Kilit Güney Koridoru
HAZAR Strateji Enstitüsü Enerji Araştırmaları Merkezi Uzmanı Emin Akhundzada ise “Türkiye, dünyanın ispatlanmış petrol ve doğal gaz rezervlerinin yüzde 70’inden fazlasının yer aldığı Ortadoğu ve Hazar bölgesine yakın bulunuyor. Bu bölgeler zengin enerji kaynaklarına sahip olsalar da, kendi kaynaklarını doğrudan batı piyasalarına çıkarma konumuna sahip değil. Bu noktada Türkiye, üretici ile tüketiciyi buluşturma noktasında bir köprü rolü oynuyor ve özellikle Avrupa enerji güvenliğinin sağlanması noktasında önemli rol üstleniyor.

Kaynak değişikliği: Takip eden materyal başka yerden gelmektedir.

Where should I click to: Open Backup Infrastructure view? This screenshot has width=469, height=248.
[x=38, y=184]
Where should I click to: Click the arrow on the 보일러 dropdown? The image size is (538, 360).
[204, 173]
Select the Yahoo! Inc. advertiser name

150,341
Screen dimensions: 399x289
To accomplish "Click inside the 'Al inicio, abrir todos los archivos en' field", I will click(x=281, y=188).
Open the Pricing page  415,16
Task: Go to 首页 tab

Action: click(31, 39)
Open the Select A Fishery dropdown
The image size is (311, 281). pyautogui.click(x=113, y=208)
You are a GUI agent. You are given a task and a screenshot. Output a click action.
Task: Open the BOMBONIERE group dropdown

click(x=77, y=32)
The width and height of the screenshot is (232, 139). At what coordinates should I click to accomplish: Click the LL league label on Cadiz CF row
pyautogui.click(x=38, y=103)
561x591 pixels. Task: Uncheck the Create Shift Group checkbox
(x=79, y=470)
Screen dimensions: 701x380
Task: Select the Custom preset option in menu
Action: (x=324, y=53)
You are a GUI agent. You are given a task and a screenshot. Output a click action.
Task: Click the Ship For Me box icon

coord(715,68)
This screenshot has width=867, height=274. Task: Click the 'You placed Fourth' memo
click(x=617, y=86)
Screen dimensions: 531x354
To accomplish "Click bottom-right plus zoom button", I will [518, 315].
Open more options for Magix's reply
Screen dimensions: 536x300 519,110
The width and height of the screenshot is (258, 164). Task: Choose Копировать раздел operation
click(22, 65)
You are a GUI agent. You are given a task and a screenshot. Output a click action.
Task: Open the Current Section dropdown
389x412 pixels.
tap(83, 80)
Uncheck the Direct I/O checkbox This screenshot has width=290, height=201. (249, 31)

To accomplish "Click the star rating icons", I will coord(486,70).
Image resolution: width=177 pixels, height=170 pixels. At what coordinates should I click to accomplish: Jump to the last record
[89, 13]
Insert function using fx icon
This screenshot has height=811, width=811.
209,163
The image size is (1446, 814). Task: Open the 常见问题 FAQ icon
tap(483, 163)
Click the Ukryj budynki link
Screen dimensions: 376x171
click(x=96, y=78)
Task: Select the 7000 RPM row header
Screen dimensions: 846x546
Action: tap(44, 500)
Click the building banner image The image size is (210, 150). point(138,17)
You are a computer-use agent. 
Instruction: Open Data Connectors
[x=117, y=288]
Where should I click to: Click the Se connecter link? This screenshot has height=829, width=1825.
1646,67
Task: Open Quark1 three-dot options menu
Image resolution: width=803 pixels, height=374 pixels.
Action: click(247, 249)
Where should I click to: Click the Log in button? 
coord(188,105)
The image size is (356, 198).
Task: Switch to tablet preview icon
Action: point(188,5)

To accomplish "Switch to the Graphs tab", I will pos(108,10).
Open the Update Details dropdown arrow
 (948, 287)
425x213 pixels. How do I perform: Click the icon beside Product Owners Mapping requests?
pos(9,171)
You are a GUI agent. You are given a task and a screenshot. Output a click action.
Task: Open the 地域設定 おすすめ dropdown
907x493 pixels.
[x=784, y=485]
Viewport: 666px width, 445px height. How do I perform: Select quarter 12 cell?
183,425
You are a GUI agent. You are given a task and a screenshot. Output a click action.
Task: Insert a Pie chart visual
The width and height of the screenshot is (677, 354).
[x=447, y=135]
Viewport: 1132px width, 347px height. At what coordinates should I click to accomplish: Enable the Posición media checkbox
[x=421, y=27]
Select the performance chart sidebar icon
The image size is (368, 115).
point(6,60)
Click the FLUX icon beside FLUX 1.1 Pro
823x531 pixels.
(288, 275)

Keza Azerbaycan ile beraber gerçekleştirdikleri Bakü-Tiflis-Ceyhan petrol boru hattı ve Bakü-Tiflis-Erzurum doğal gaz boru hattı projeleri bu noktada çok önemli. Ayrıca Güney Gaz Koridoru vasıtası ile Hazar gazının yanısıra, Irak ve İsrail gazı da Türkiye üzerinden Avrupa’ya ulaştırılabilir. Proje gerçekleştiği takdirde, Türkiye hem enerjiye olan bağımlılığını önemli oranda azaltmış olacak, hem Avrupa enerji arz güvenliği noktasında çok kilit bir rol üstlenmiş olacak” yorumunu yaptı.
EPİAŞ işi çözmüyor
ENERJİ uzmanı Arif Aktürk, gazın değerinin pazar değeri ile anlaşılacağını belirterek, “Türkiye’nin doğusunda çok ciddi gaz kaynakları var. Azerbaycan, Doğu Akdeniz, Kuzey Irak, İran… Yeni projelerin fizibilitesini çalıştırmak için güvenilir bir referans fiyat oluşması lazım. Sadece EPİAŞ’ın kurulması işi çözmüyor. Pazar dinamiklerinin fiyatlara yansıyabildiği bir mekanizmanın tesis edilmesi gerekiyor. Avrupa ciddi HUB’lar oluşturdu. Doğu Akdeniz’de bir gaz keşfi yapıldı. Gazın başındakiler, o gazın ekonomik modelini tasarladığında, benim gazım Türkiye’ye şu şekilde ulaşır, şu fiyattan pazarlayabilirim diye düşünebilmeli. Gaz Türkiye’de para ediyorsa Türkiye’de kalır, Avrupa’da para ediyorsa Avrupa’ya geçer” diye konuştu.
İsrail gazı için en uygun rota
PETFORM Başkanı Orhan Duran Türkiye’nin hem petrol, hem gazda bir enerji HUB’ı olması gerektiğini belirterek şunları söyledi: “Doğu Akdeniz gazı diye bir olay var. İsrail için hem ekonomik, hem güvenlik açısından en uygun rota Türkiye. Türkiye’ye bu gazın getirilmesi gibi bir strateji olabilir. Bir de Kuzey Irak’taki petrol ve gazın Türkiye’ye getirilmesi ve fazlasının Avrupa’ya satılması söz konusu. Kürt petrolü ile ilgili şu anda bir boru hattı K.Irak’ta yapılıyor, yılsonuna kadar işletmeye girecek.”